At 3:18 PM +0100 2002/05/01, James Raftery wrote:

 Firstly, this draft appears to use different semantics for the domain
 name of an SRV RR than those in RFC2782. My reading of 2782 is that the
 ``name'' portion of the RR owner (i.e. the name component of
 _service._protocol.name) is analogous to the server name the client
 wants to contact.

 Without SRV records, if I wish to use whois to talk to a server named
 whois.isp.net I should lookup the A record of whois.isp.net and
 contact that host.

 With SRV I should lookup the SRV of _whois._tcp.whois.isp.net and
 contact the host specified by the A record owned by the SRV target.
Not correct. Think about mail and the MX record. You don't want to send mail to user@localhost, you want to send mail to user@localhost. So, you look up the MX records for aol.com.

Likewise for whois. You don't want the whois information for the server whois.domain.example, you want the whois information for domain.example itself, which is a different question. You only fall back to using whois.domain.example in the case where no SRV record exists for the whois service.

 2782 says if you want to contact host foo for service X over protocol Y,
 then lookup "_X._Y.foo IN SRV".
	Correct.

                                  This draft says if you want to send a
 query ABOUT foo to a whois server, lookup "_whois._tcp.foo IN SRV".
	Correct.  Note that this is not "_whois._tcp.whois.foo IN SRV".

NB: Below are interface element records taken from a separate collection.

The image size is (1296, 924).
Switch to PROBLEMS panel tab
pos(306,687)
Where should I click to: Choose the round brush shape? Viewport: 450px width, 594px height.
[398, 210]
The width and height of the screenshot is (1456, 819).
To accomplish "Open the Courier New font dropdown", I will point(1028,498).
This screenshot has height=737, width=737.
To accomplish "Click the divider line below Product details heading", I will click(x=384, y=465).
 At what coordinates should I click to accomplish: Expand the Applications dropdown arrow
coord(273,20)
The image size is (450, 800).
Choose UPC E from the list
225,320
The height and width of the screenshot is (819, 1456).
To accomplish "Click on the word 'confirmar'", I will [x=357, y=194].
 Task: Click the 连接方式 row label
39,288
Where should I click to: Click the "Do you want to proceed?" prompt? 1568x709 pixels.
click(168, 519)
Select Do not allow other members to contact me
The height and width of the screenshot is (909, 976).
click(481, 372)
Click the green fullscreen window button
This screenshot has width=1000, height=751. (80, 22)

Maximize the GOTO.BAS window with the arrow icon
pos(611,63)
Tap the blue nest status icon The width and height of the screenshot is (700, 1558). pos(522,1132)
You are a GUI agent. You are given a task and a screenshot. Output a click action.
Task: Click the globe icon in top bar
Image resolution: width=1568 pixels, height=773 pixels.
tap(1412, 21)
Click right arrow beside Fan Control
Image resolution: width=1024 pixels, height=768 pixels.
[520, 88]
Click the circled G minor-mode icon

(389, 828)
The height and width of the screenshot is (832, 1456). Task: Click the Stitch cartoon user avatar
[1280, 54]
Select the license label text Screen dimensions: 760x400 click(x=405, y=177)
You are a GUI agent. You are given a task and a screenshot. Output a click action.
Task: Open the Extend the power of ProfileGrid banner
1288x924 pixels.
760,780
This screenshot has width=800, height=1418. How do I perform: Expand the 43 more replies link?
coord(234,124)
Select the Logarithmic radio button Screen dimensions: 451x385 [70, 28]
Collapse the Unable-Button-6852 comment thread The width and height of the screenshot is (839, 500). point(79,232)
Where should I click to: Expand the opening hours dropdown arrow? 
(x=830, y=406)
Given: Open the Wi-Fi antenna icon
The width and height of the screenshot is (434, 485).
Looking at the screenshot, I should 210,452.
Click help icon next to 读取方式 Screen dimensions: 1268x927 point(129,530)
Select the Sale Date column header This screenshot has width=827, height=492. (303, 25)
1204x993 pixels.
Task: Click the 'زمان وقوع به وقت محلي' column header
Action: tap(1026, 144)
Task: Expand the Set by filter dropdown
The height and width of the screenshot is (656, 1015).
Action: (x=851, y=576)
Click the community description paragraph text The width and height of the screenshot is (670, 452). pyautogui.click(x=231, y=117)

                                                                      The
 semantic meaning of ``foo'' has changed and that change is not explicitly
 stated. I would like it to be.
I believe that you have misunderstood, or at least you are not sufficiently explaining exactly where in the draft you are seeing this apparent change.

 Secondly, I feel a reminder that the target of an SRV must have an A RR
 is in order. Taking my isp.net example, above, again. If I controlled
 customer.com and wanted to use the mechanism in this draft to publish
 the fact that customer.com is in isp.net's whois server I cannot use:

 _whois._tcp.customer.com.	IN	SRV	10 0 43 whois.isp.net.

 as ``whois.isp.net'' does not have an A RR.
No, you wouldn't provide the glue for it in your zone, but the owner may very well have an A record defined somewhere else, presumably within the isp.net zone.

                                              I must ``undo'' the
 name indirection desired by isp.net and instead publish the following
 RRs (and keep them up to date):

 _whois._tcp.customer.com.	IN	SRV	10 0 43 dbserver.isp.net.
 				IN	SRV	20 0 43 dbbackup.isp.net.
I don't see how the RHS of this example is any different from the RHS of the example given above. Who says that whois.isp.net is not a perfectly valid host/domain name, which resolves to an A record, possibly among a whole host of other things?

--
Brad Knowles, <brad.knowles@localhost

"They that can give up essential liberty to obtain a little temporary
safety deserve neither liberty nor safety."
-Benjamin Franklin, Historical Review of Pennsylvania.